Pilot Study of PHOENIX Wound Matrix® Impact on Chronic DFU Wound Microbiome

Eligibility Criteria

• 1. Subject is able and willing to provide consent, and Informed Consent Form is signed and dated prior to the initiation of any study-related activities.
• 2. 18 years of age or older.
• 3. Type 1 or type 2 diabetes mellitus.
• 4. At least one DFU that meet the following criteria:
• 1. Ulcer is diagnosed as a partial- or full-thickness DFU located on the anatomical foot, defined as a minimum of 50% of ulcer area extending distal to the medial malleolus, excluding ulcers between the toes but including those of the heel.
• 2. Wound surface area is ≥ 1 cm2 and ≤ 25 cm2 post-debridement at the time of Study Visit 1.
• 3. Duration of the study ulcer will be a minimum of 4 weeks and no longer than 52 weeks at the time of the Study Visit 1.
• 4. In the case of multiple ulcers, the largest ulcer meeting the study criteria will be designated the index ulcer and the only one included in the study. If other ulcerations are present on the same leg, there must be a margin of ≥ 2 cm between the index ulcer and all other ulcers, post-debridement.
• 5. Wagner grade 1 or 2; or Wagner grade 3 with resolved abscess or osteomyelitis (confirmed by plain x-ray, bone biopsy, magnetic resonance imaging or bone scan) or resolved joint sepsis.
• 6. Adequate vascular perfusion of the affected limb, confirmed by normal ankle pulses (posterior tibial and dorsalis pedis arteries). If pulse character is abnormal, ABI is required. Acceptable ABI results are ≤ 6 months old and must be within the specified range to qualify: 0.8 \< ABI \< 1.2.
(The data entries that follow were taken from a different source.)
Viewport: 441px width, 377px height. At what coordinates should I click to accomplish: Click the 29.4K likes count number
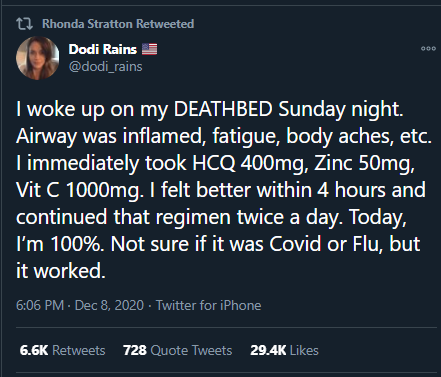pos(268,350)
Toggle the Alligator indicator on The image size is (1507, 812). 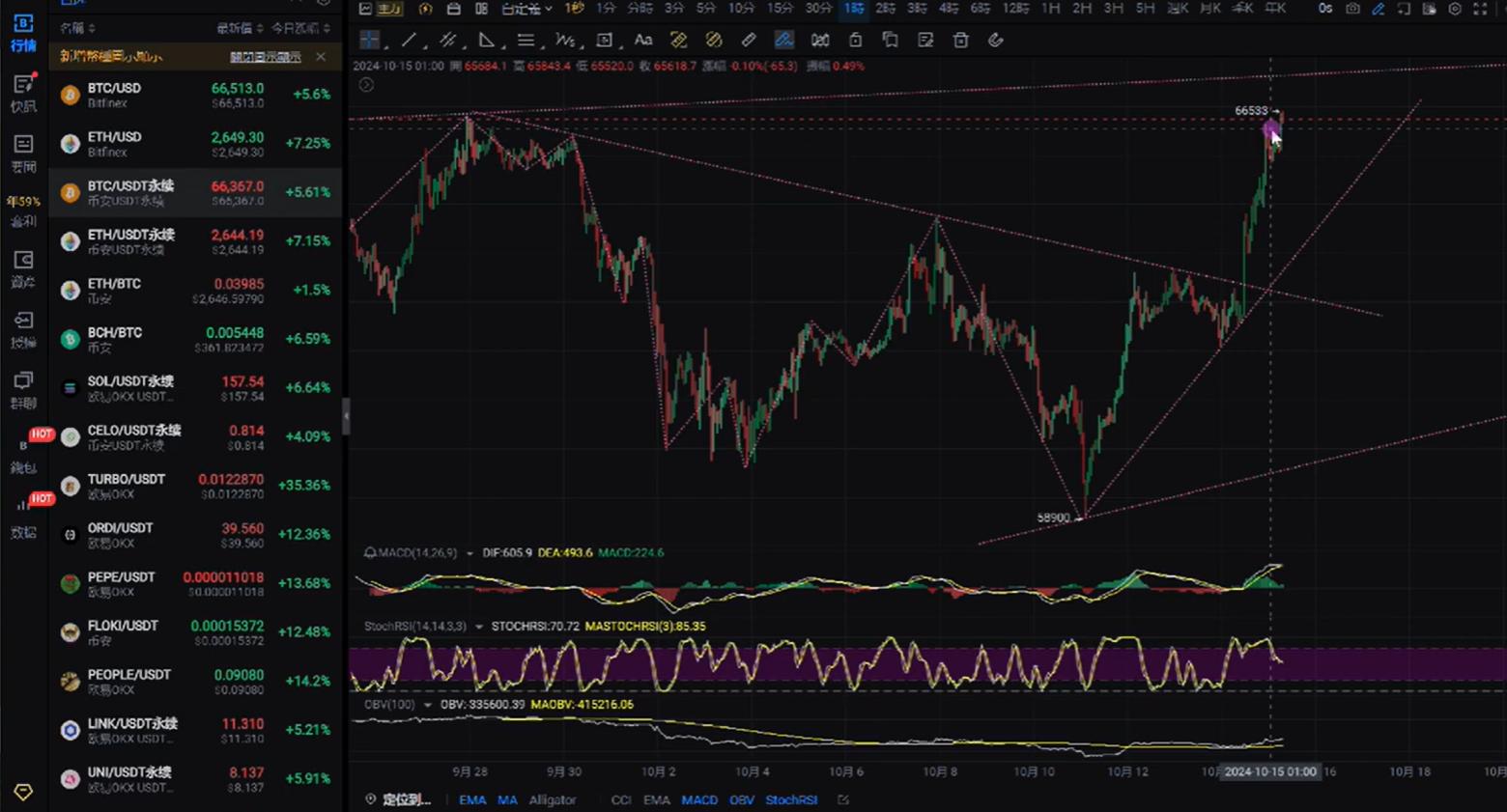pyautogui.click(x=552, y=799)
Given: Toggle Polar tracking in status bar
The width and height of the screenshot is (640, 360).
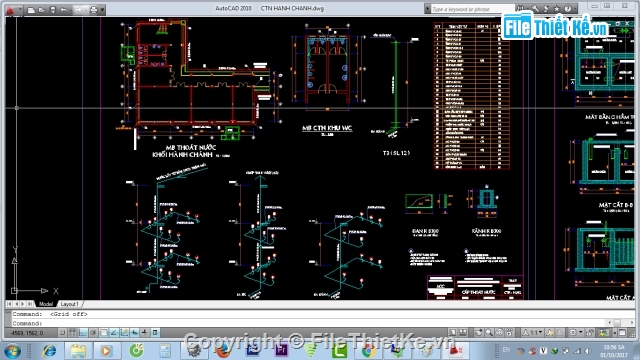Looking at the screenshot, I should (x=93, y=333).
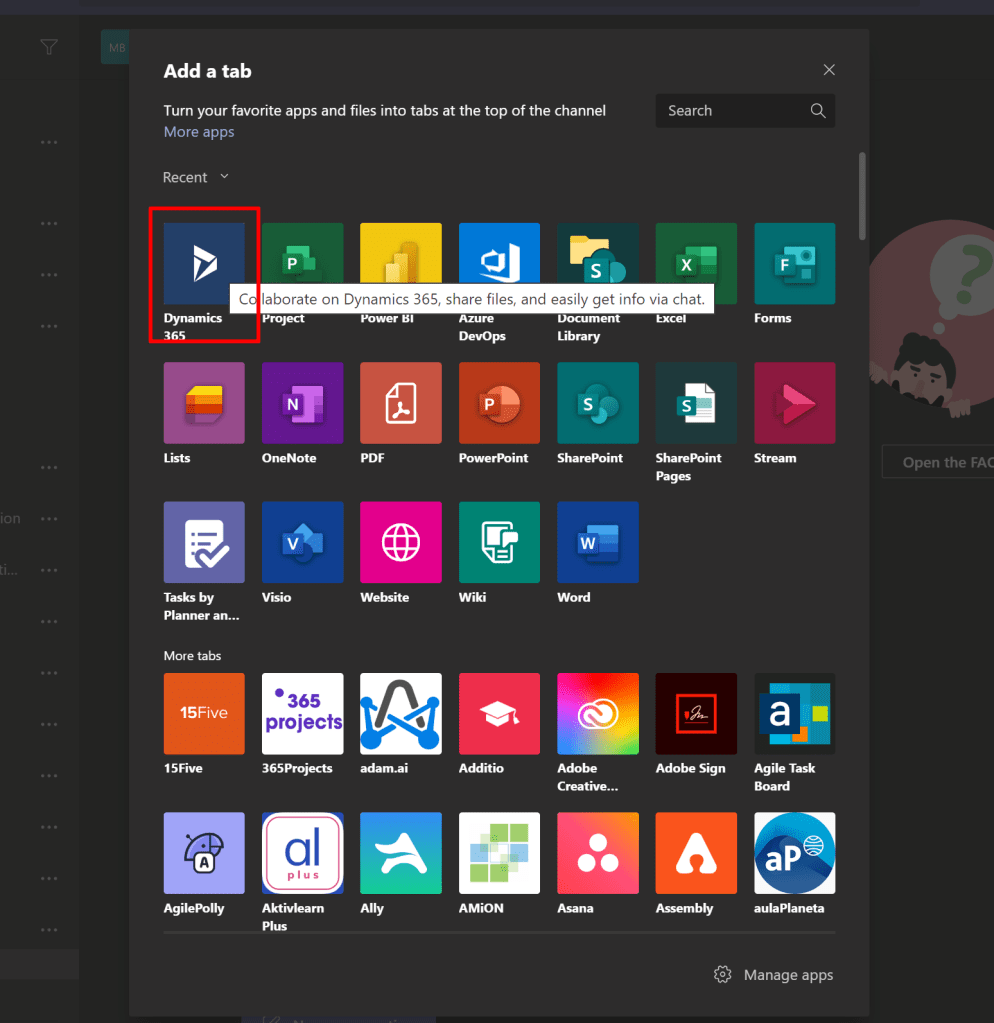The height and width of the screenshot is (1023, 994).
Task: Add the Stream app tab
Action: (794, 403)
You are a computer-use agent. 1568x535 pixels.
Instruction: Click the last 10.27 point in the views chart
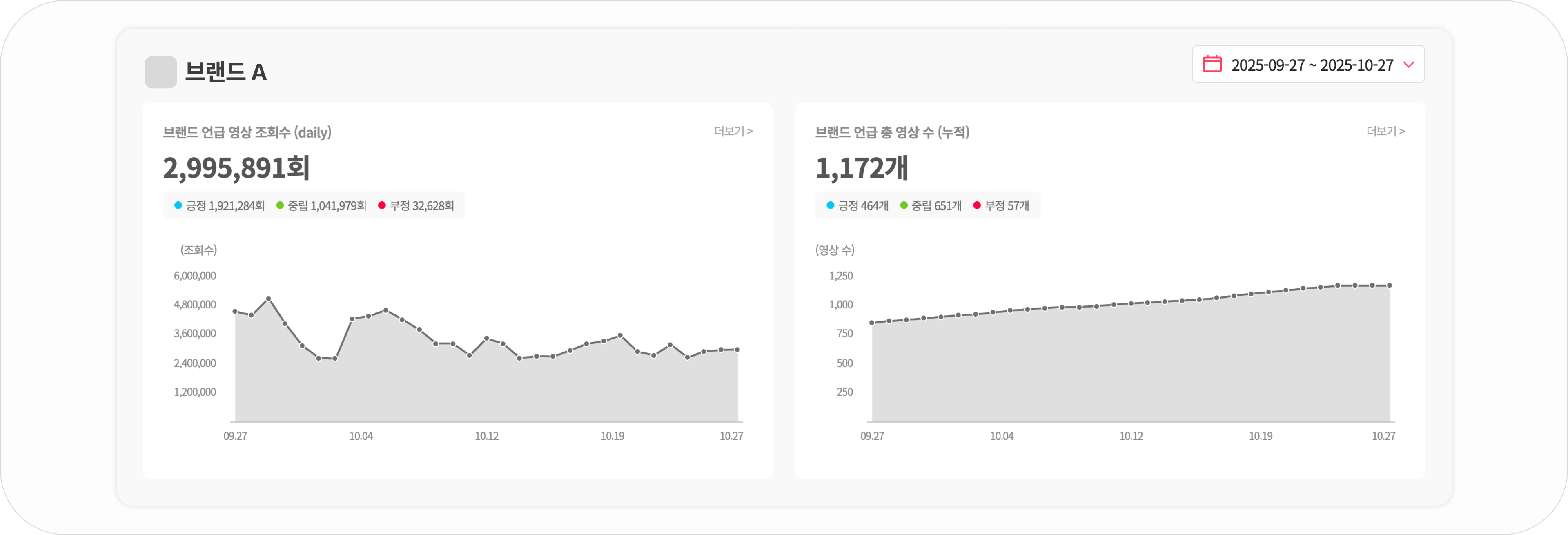coord(737,349)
• 5. Subject is willing and able to comply with offloading (as applicable for the location of the ulcer) or with use of appropriate footwear, as specified by the Investigator.
• 6. Subject is willing and able to comply with the requirements of this study, as instructed by the Investigator in accordance with the study protocol.
• 1. Presence of signs and symptoms of infection at the index ulcer site or affected limb, including but not limited to cellulitis, osteomyelitis, excessive exudate, gangrene or deep tissue infection at the time of Study Visit 1.
• 2. Presence of diabetes with poor metabolic control as documented with an HbA1c ≥ 12.0 within 3 months of Study Visit 1.
• 3. Continued use of systemic antibiotics or use of systemic antibiotics within 7 days of Study Visit 1.
• 4. Females of childbearing potential.
• 5. Previous treatment with PHOENIX Wound Matrix®.
• 6. Participation in another clinical trial involving a device or systematically administered investigational study drug or treatment within 30 days of Study Visit 1 date.
• 7. Receiving or scheduled to receive a medication or treatment which, in the opinion of the Investigator, is known to interfere with, or affect, the rate and quality of wound healing.
• 8. History of bone cancer or metastatic disease of the affected limb, radiation therapy to the foot, or chemotherapy within the 12 months of Study Visit 1 date.
• 9. Treatment with wound dressings that include growth factors, engineered tissues, or skin substitutes within 30 days of Study Visit 1, or scheduled to receive such treatment during the Study.
• 10. Edema or lymphedema non-responsive to the standard of care.
• 11. Treatment with hyperbaric oxygen within 5 days of Study Visit 1 or scheduled to receive this treatment during the Study.
• 12. History of or intercurrent illnesses or conditions (other than diabetes) that would compromise the safety of the subject, or the normal wound healing process (i.e., end stage renal disease, immunosuppression, AIDS, bleeding disorders, etc.).